The first four values were used for ABC inference of mutation rates, birth rates, and selection coefficients.
-
When
verbose=1, two files will be output, including the copy numbers for each cell in the final population and summary information of the simulation. -
When
verbose=2, five additional files will be output, including the copy numbers, mutations and lineage tree for all cells generated in the branching process.

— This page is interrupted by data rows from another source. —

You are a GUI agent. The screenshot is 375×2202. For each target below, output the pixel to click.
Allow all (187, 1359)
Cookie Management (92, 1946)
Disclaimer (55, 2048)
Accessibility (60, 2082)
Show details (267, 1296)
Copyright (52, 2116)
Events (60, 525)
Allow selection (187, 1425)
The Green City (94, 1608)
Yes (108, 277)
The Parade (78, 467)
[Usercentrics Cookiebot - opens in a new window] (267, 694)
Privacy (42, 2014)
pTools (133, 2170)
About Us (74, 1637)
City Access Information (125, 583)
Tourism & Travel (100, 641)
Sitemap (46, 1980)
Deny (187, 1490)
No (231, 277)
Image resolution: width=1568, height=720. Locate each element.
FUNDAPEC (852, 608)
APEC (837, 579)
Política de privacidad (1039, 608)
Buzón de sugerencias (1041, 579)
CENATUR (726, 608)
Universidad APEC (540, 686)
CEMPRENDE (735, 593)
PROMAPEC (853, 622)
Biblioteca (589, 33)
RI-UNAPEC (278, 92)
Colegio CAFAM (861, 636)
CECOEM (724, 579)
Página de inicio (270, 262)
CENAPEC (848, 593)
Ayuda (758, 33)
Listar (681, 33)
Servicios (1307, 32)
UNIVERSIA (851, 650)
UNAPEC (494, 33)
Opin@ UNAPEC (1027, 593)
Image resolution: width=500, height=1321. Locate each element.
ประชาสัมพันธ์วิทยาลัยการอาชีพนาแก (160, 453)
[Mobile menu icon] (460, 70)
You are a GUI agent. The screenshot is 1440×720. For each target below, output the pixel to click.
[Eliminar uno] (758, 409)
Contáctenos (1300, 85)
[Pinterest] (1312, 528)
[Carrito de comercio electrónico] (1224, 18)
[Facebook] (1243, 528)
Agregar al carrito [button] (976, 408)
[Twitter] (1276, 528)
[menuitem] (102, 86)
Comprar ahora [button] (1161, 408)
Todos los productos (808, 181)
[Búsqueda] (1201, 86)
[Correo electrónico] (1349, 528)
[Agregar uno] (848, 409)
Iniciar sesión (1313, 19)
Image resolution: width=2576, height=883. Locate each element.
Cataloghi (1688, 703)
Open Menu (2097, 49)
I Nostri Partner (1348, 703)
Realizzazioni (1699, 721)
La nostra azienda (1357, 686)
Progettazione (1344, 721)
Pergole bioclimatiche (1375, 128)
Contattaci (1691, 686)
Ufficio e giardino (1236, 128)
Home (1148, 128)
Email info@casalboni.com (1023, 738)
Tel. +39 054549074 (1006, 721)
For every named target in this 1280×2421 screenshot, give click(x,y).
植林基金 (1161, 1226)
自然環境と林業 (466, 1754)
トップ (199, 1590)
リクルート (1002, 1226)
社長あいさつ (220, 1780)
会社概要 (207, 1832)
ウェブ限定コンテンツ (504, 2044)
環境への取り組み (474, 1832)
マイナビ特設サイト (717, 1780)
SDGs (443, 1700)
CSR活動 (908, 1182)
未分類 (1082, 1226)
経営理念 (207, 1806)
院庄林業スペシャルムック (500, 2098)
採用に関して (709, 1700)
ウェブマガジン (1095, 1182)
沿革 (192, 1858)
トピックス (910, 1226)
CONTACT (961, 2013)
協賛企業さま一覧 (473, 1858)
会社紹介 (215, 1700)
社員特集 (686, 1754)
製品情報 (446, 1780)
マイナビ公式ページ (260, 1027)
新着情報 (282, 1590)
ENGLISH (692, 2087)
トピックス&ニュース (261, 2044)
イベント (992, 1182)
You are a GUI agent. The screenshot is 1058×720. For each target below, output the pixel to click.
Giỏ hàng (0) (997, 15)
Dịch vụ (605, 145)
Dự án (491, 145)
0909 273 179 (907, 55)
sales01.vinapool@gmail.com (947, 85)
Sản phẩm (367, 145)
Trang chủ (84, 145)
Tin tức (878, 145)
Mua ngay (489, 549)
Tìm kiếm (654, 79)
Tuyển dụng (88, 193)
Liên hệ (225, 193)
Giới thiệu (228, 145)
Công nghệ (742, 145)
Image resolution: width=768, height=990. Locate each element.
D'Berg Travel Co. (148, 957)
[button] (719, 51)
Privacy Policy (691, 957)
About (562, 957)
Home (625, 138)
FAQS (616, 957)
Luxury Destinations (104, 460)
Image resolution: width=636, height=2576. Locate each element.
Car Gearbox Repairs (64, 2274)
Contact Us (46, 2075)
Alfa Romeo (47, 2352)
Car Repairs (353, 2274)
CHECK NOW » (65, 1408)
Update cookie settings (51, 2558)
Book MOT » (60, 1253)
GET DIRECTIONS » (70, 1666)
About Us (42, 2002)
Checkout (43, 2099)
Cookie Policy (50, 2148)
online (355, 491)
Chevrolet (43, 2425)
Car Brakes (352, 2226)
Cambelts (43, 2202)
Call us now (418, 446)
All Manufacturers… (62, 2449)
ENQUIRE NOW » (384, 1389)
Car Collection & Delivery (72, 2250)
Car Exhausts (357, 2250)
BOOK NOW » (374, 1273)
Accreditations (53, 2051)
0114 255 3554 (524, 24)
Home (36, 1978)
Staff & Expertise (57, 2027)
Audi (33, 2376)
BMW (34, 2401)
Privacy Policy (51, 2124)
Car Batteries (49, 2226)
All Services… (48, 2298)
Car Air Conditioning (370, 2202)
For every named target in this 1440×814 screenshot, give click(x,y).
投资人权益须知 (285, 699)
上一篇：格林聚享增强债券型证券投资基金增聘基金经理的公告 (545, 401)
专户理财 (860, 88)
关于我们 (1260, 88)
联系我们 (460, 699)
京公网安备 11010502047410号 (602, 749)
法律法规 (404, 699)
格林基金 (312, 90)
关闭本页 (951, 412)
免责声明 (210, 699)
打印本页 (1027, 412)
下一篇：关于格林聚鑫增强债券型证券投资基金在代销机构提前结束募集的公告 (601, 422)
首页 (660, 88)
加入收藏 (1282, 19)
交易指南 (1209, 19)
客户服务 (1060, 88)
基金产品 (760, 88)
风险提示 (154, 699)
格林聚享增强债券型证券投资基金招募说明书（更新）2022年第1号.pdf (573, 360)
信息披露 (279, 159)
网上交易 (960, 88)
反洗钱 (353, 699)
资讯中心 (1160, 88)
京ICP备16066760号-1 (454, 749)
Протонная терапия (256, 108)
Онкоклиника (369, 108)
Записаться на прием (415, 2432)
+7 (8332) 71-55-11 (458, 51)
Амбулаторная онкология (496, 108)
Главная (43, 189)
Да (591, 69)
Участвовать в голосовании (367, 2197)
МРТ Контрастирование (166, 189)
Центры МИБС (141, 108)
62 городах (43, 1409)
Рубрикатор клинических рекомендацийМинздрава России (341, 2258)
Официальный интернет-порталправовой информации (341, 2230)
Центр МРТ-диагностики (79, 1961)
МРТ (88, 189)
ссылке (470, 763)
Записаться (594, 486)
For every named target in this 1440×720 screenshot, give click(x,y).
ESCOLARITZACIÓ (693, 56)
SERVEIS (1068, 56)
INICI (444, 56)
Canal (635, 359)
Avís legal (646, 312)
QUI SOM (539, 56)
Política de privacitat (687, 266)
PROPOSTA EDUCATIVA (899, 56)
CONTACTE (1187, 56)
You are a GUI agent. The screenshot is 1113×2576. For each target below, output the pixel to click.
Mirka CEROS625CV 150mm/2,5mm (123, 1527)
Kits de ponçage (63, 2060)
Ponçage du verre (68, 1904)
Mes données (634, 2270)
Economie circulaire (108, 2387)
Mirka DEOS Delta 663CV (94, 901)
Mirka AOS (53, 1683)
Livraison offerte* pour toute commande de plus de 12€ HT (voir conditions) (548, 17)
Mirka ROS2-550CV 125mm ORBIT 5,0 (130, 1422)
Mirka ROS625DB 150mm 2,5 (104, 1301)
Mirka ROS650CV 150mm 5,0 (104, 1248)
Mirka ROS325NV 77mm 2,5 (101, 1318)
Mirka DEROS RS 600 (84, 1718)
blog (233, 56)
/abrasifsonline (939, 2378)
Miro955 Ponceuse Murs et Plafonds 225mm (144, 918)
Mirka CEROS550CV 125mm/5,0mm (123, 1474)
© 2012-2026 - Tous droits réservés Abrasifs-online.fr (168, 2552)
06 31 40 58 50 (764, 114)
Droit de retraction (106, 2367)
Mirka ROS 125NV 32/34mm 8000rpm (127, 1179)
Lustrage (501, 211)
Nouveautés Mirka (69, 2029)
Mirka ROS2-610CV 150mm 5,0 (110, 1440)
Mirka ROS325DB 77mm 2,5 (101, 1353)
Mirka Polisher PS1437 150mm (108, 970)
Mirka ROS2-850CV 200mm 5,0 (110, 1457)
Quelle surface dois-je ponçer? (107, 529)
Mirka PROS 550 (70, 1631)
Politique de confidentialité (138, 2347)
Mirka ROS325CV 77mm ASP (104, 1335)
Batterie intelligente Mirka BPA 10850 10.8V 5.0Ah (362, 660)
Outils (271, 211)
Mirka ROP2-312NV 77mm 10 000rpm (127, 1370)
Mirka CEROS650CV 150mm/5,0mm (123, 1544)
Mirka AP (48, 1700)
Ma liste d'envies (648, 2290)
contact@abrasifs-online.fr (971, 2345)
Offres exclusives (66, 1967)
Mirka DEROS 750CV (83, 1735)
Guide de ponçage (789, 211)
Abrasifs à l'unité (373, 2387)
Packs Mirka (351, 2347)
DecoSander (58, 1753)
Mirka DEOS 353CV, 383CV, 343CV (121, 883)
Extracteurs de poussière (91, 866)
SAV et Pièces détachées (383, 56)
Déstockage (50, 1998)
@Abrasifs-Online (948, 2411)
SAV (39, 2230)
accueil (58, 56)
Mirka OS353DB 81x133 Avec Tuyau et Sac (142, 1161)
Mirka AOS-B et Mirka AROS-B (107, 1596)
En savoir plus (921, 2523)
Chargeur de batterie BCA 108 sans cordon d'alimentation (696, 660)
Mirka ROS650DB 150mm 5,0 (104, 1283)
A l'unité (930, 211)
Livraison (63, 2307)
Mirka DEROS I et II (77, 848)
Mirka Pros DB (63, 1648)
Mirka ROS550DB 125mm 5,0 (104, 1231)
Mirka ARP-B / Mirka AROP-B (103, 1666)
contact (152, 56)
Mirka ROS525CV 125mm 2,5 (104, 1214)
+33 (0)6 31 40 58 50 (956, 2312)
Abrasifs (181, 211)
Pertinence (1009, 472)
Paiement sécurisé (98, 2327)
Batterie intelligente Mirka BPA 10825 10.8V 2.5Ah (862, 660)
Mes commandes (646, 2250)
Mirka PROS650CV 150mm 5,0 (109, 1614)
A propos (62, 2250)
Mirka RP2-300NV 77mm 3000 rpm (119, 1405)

- Assume neutral evolution:
./simpdo -o ./ -e 25 --chr_prob 0.1 --arm_prob 0.1 --birth_rate 0.5 --skip 3 --seed $RANDOM --verbose 0
- Assume selection:
./simpdo -o ./ -e 25 --model 1 --fitness "1 -0.1" --chr_prob 0.1 --arm_prob 0.1 --birth_rate 0.5 --skip 3 --seed $RANDOM --verbose 0
Here, "--model 1" indicates selection is imposed. Option --fitness "1 -0.1" specifies there is one selection coefficient being -0.1, which indicates negative selection.
By default, gradual selection based on parent cell is assumed. When a daughter cell accumulates new CNAs after division, its birth rate will be changed compared with the parent cell.
The simulation of multiple organoids is based on parameters inferred from real single-cell CNPs of cells from individual organoids. The output of ABC inference on individual organoids is required.